Neutral particle integral transport in inertial confinement of fusion systems using time dependent integral methods.

摘要

Time-dependent radiative transport is important in inertial confinement of fusion targets. The target must be illuminated with as symmetric a source as possible to ensure an isentropic compression. Once the fusion event begins, energy is taken away from the burn via radiation transport. This process represents a large percentage of the total energy loss. Similarly, neutron transport is important to calculate accurately as it influences neutronic heating and the time-dependent neutron spectrum. Both radiative and neutronic transport are valuable as a diagnostic tools.; Four time-dependent finite media benchmarks were calculated using the time-dependent integral method. The four benchmarks that were produced are: homogeneous Cartesian with uniform source, homogeneous Cartesian with localized source, homogeneous spherical with localized source, and heterogeneous Cartesian with localized source. The benchmarks were calculated using the subtraction of singularity method, solving for the uncollided flux analytically and numerically solving for the collided flux. Time-dependent, heterogeneous, integral kernels were derived for point, line, and planar geometries. These kernels are newly developed to the field of radiative integral transport.; The Time-Dependent Bubble Integral Transport (TBIT) method was introduced.

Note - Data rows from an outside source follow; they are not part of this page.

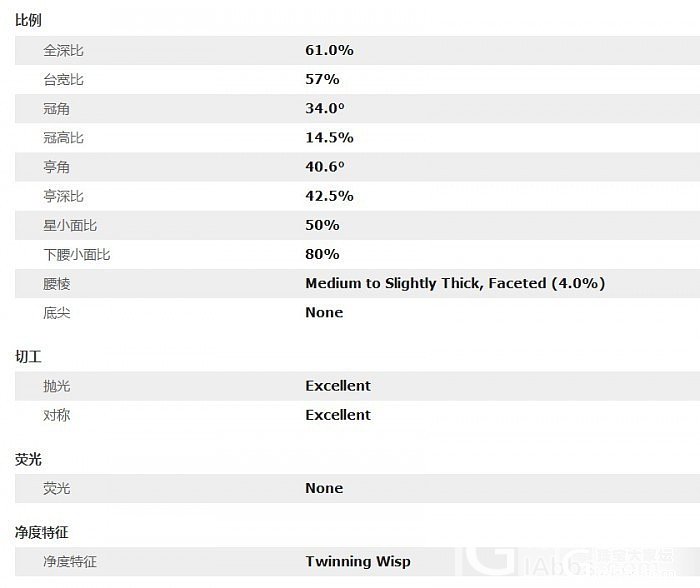
Task: Click the 比例 section heading
Action: pyautogui.click(x=28, y=20)
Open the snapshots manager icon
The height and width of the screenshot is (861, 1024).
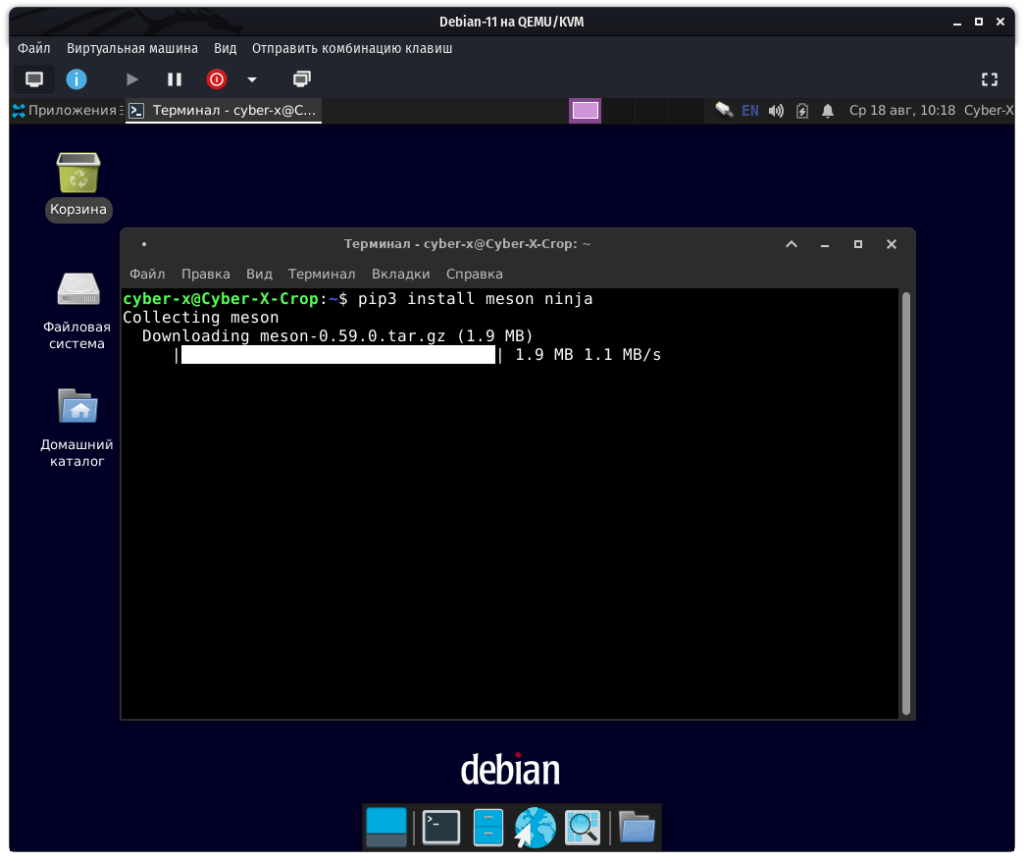click(x=302, y=79)
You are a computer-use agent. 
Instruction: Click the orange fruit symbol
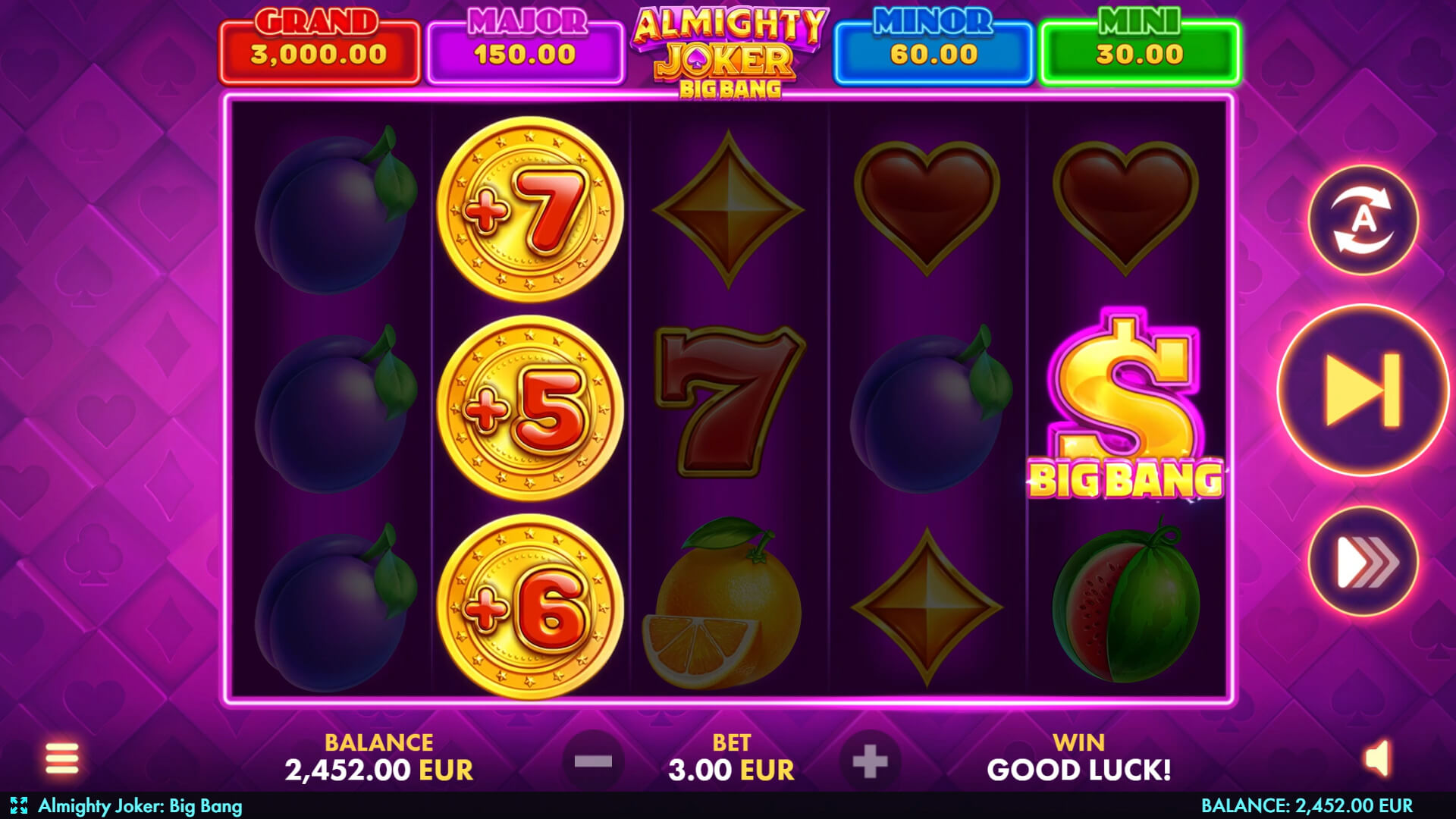pos(721,604)
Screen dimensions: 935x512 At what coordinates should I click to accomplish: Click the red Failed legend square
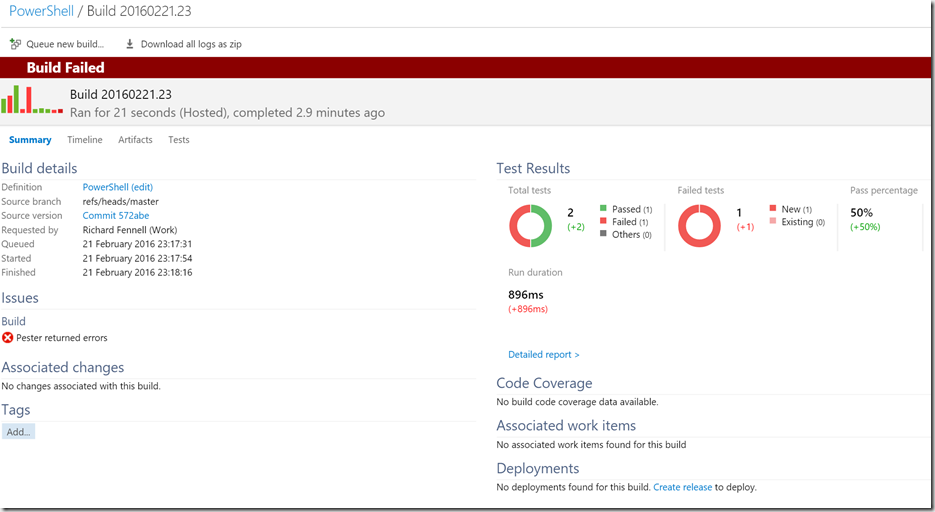click(x=603, y=221)

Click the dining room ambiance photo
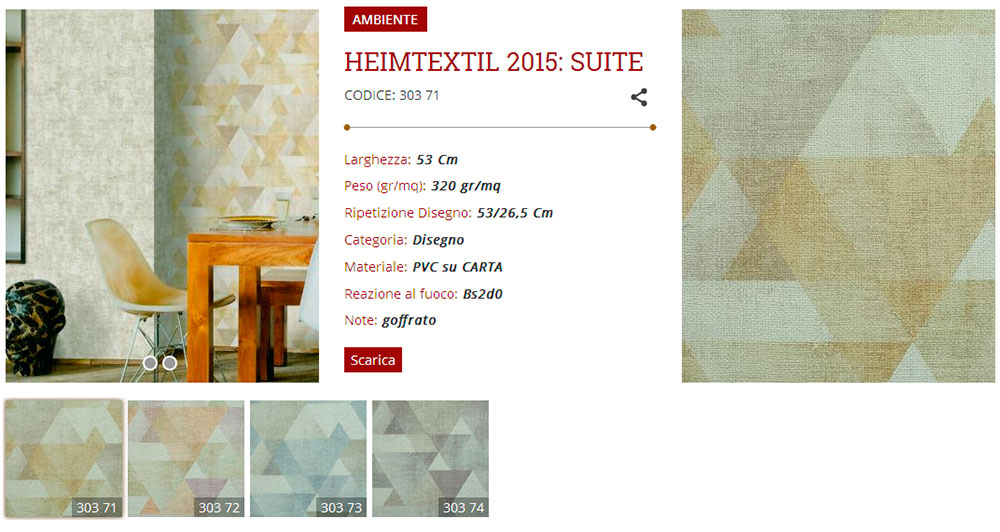click(x=163, y=196)
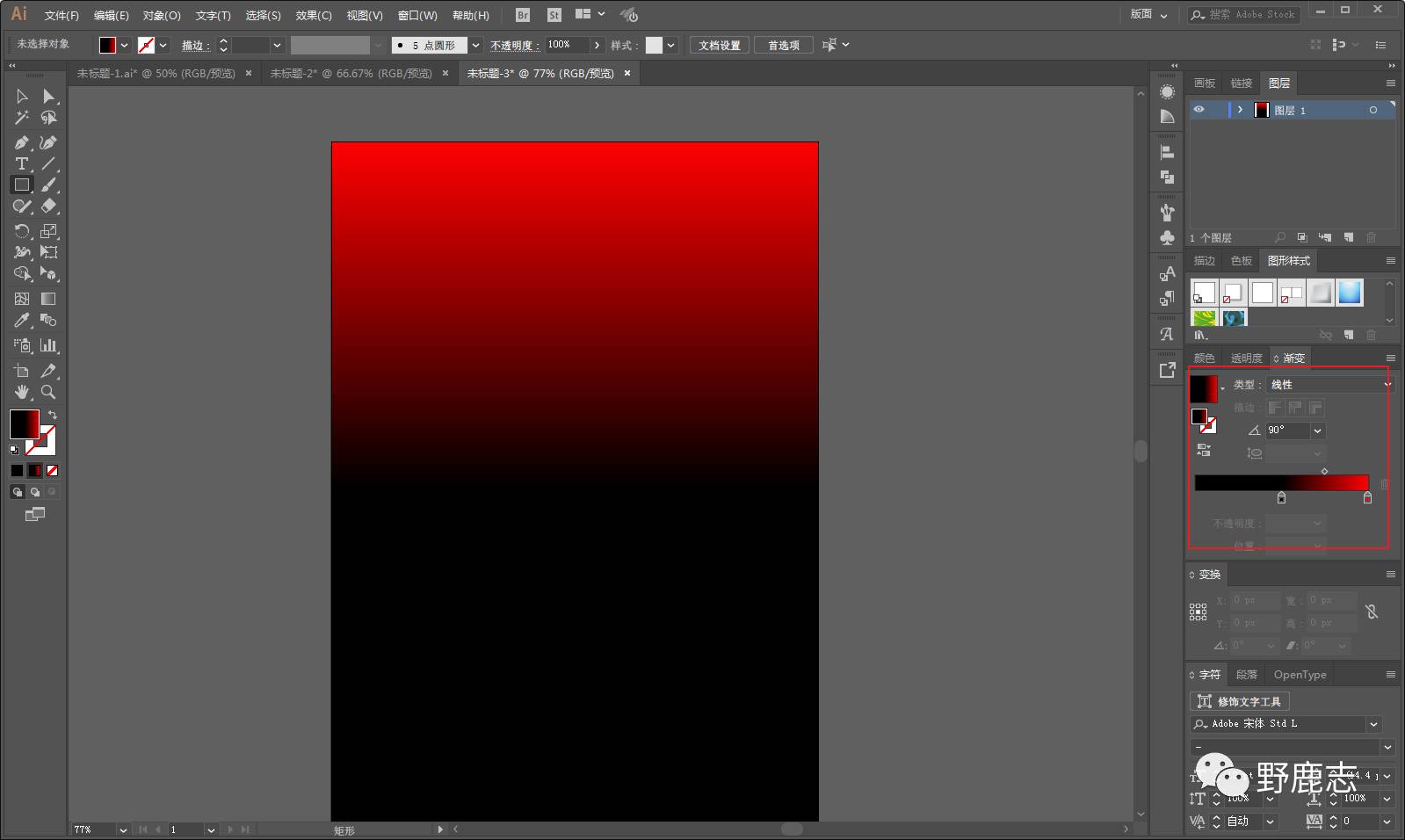Viewport: 1405px width, 840px height.
Task: Toggle the constrain proportions link icon
Action: 1372,612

The technique follows the causality of the particles exactly without the need to save the complete history of the problem. The method was benchmarked against the four finite media, time-dependent benchmarks. In Cartesian coordinates, the TBIT method produced errors of no more than 1.6%. In spherical coordinates, the TBIT method produced a maximum error in three-dimensional spherical coordinates of 6.5%.; The TBIT method was applied to two problems typical to Inertial Confinement of Fusion devices. A three-dimensional spherical capsule illumination was simulated for a two, four, and six laser entrance hole spherical hohlraum. As the surface area of the laser entrance hole gets larger, the capsule illumination becomes more non-uniform. The TBIT method predicted that the greater the number of laser entrance holes, for equal surface areas, the more uniform the capsule illumination. The second application was for a neutron time of flight diagnostic found on experimental ICF devices. The simulation showed that scattering effects from the walls would shift the detected spectrum only a small amount.